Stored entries
———

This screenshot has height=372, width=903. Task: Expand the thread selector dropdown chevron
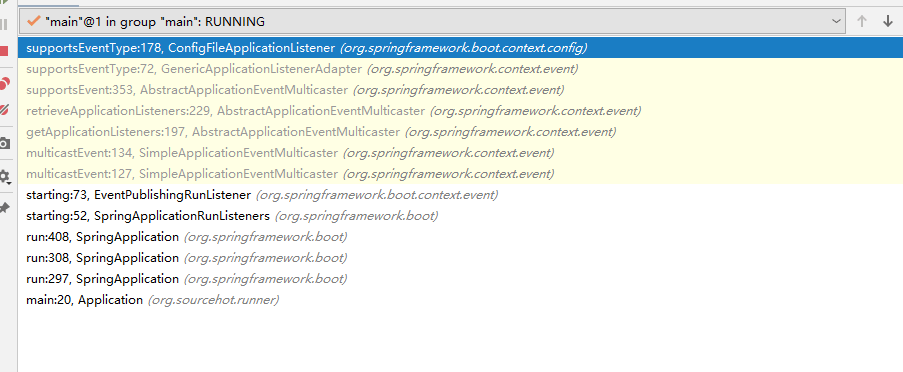(x=836, y=22)
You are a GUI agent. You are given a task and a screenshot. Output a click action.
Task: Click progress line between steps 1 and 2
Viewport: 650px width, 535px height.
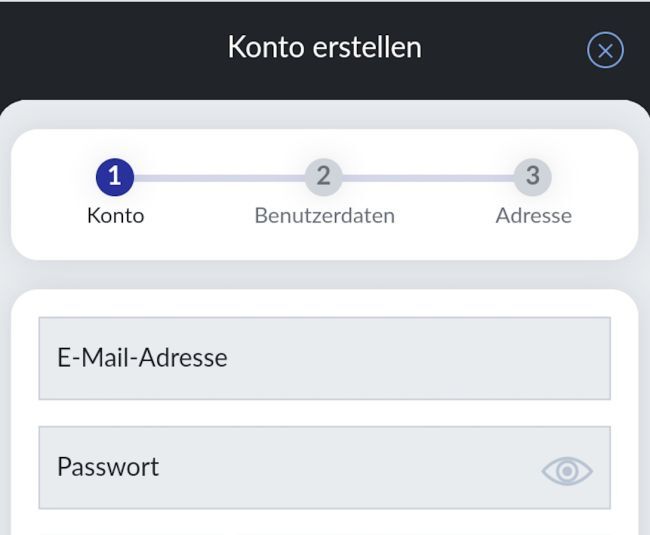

———

# [What is needed]
Set down the lines of the records above exactly, apart from the pictures.

# [Task result]
This screenshot has height=372, width=903. Task: Expand the thread selector dropdown chevron
(x=836, y=22)
You are a GUI agent. You are given a task and a screenshot. Output a click action.
Task: Click progress line between steps 1 and 2
Viewport: 650px width, 535px height.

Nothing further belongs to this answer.